**INSTRUCTIONS TO FOLLOW**
An exact reproduction is needed of every line from the beginning of the data down to and including the line that contains "You are a GUI", minus the pictures.

══ SUPPLIED INFORMATION

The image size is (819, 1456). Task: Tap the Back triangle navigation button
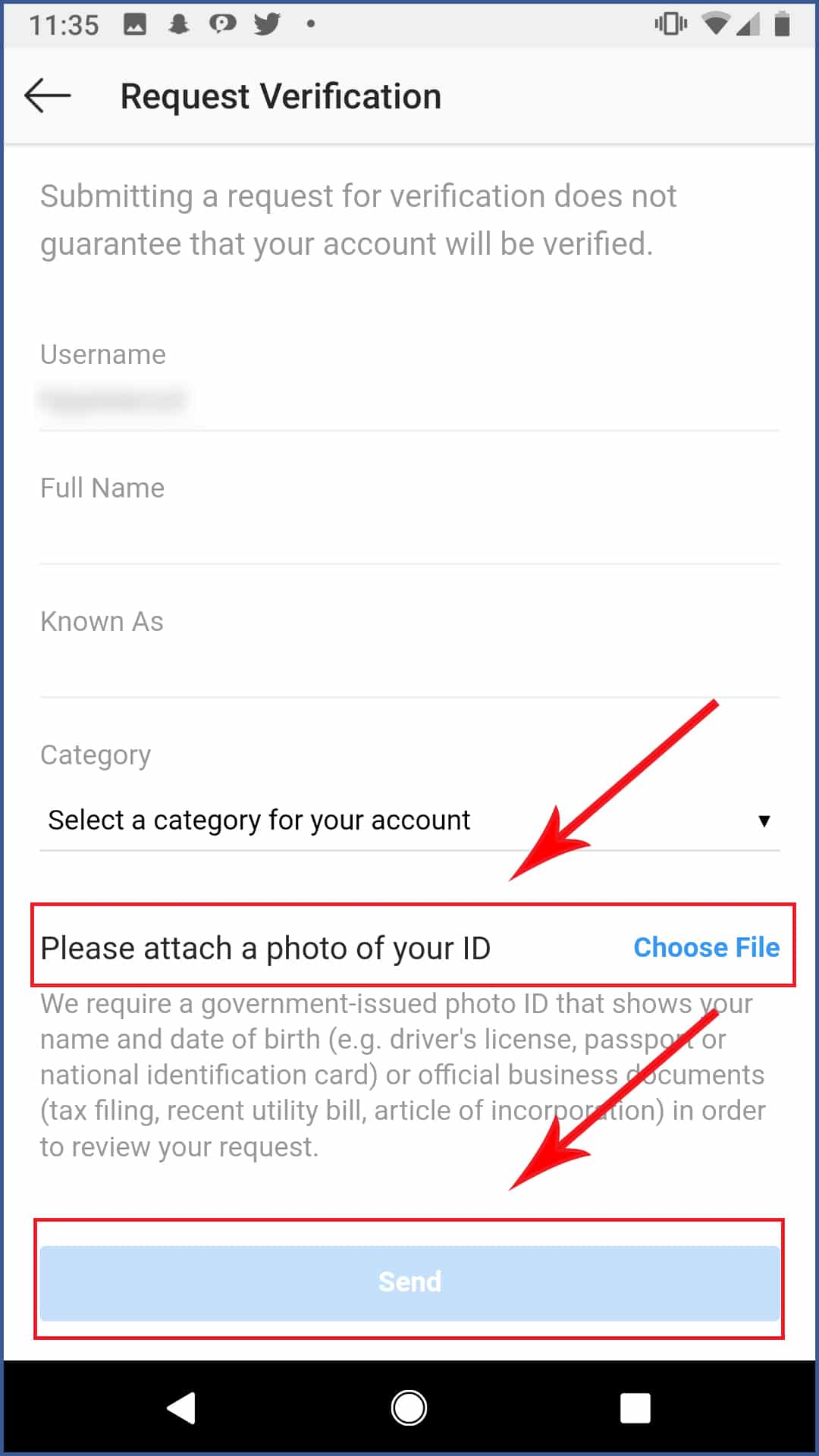coord(182,1408)

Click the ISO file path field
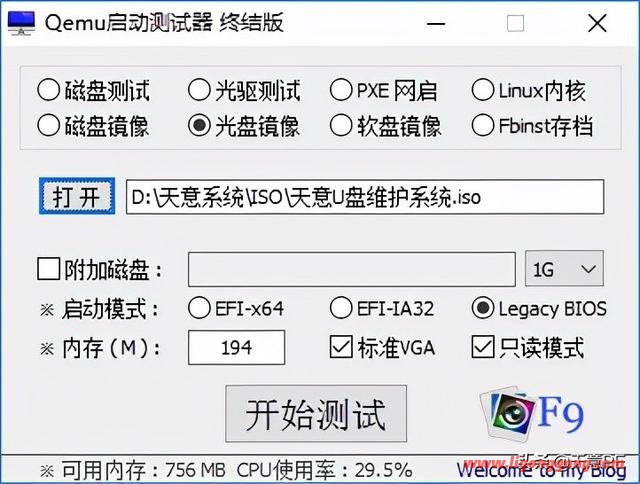click(x=365, y=197)
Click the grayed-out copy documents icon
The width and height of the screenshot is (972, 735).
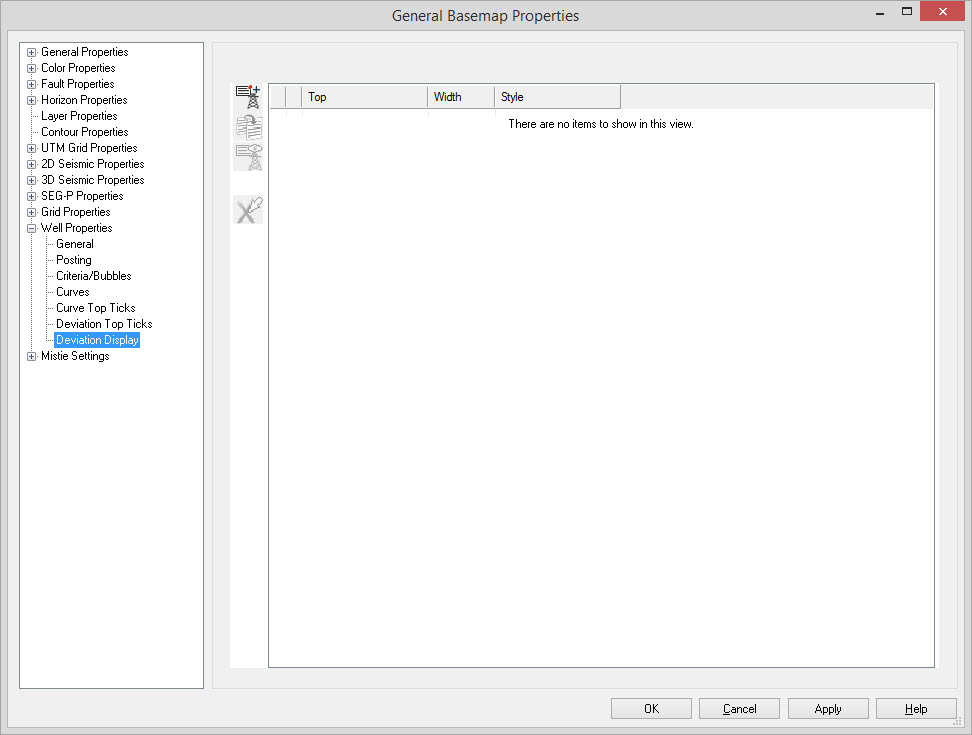[248, 127]
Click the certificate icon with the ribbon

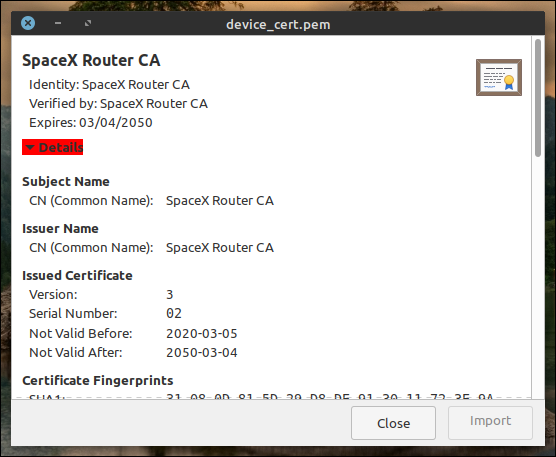(x=499, y=77)
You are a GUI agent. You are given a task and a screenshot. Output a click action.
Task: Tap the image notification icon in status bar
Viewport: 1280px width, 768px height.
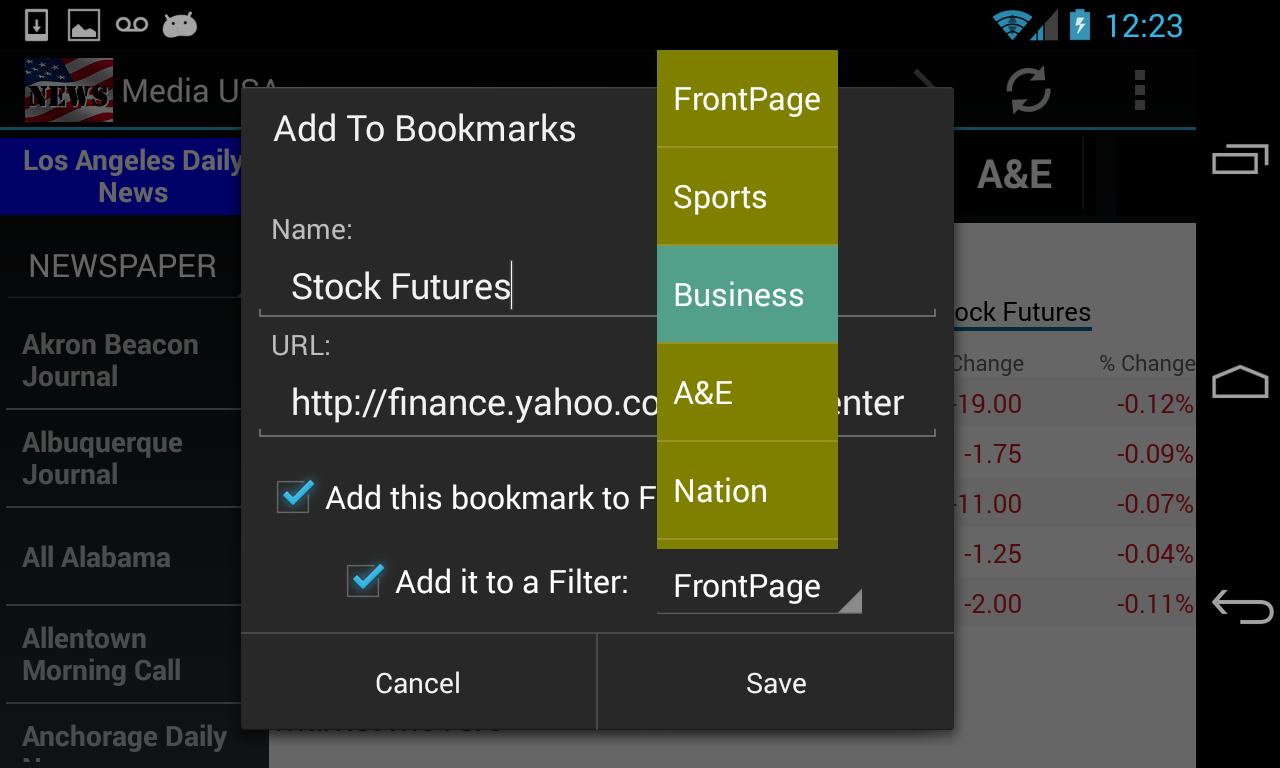pos(84,25)
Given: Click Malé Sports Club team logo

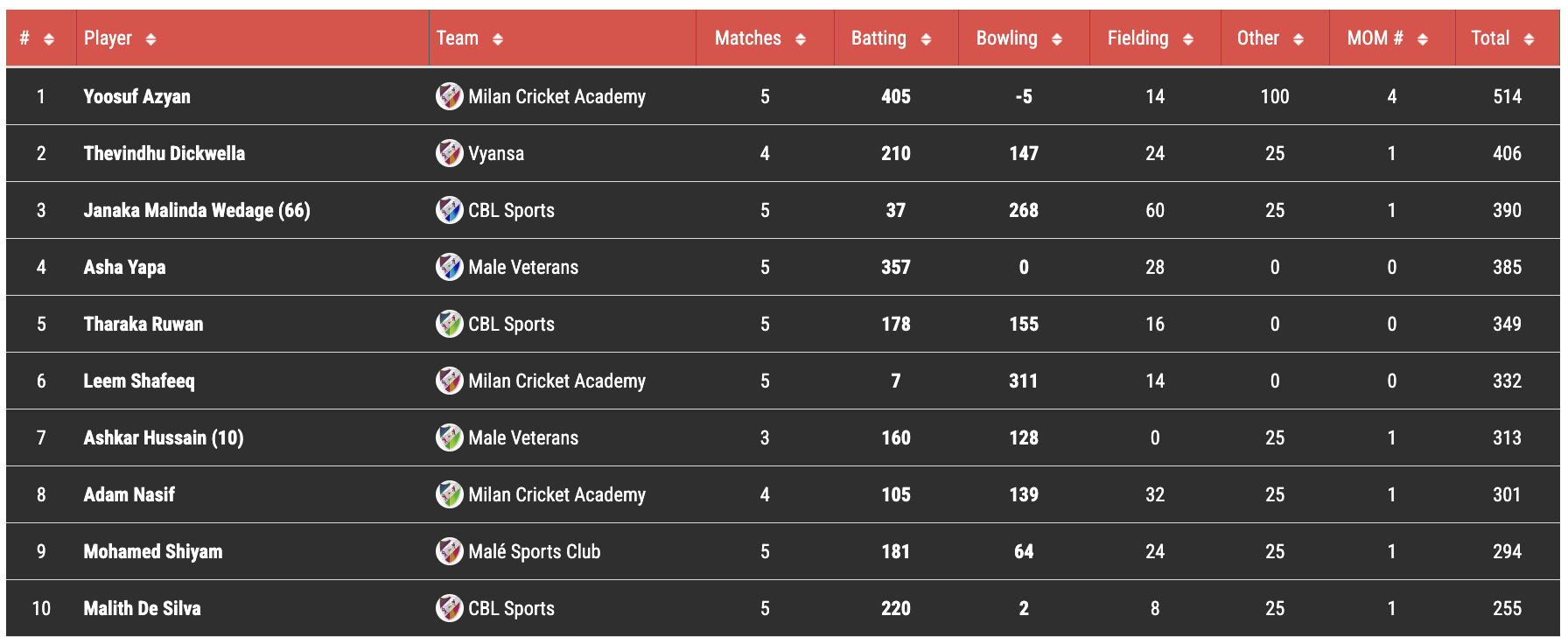Looking at the screenshot, I should 450,551.
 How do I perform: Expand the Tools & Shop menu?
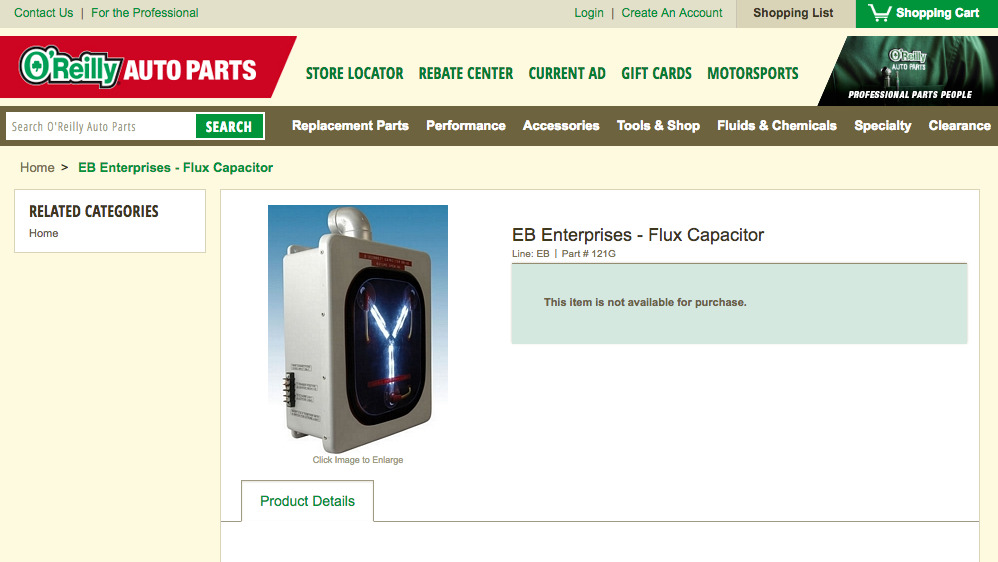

════

**FINISHED EXERCISE**
The image size is (819, 1456). Task: Tap the Back triangle navigation button
coord(182,1408)

Click the ISO file path field
click(x=365, y=197)
Click the grayed-out copy documents icon
The width and height of the screenshot is (972, 735).
[248, 127]
Click the certificate icon with the ribbon

(x=499, y=77)
You are a GUI agent. You are given a task and a screenshot. Output a click action.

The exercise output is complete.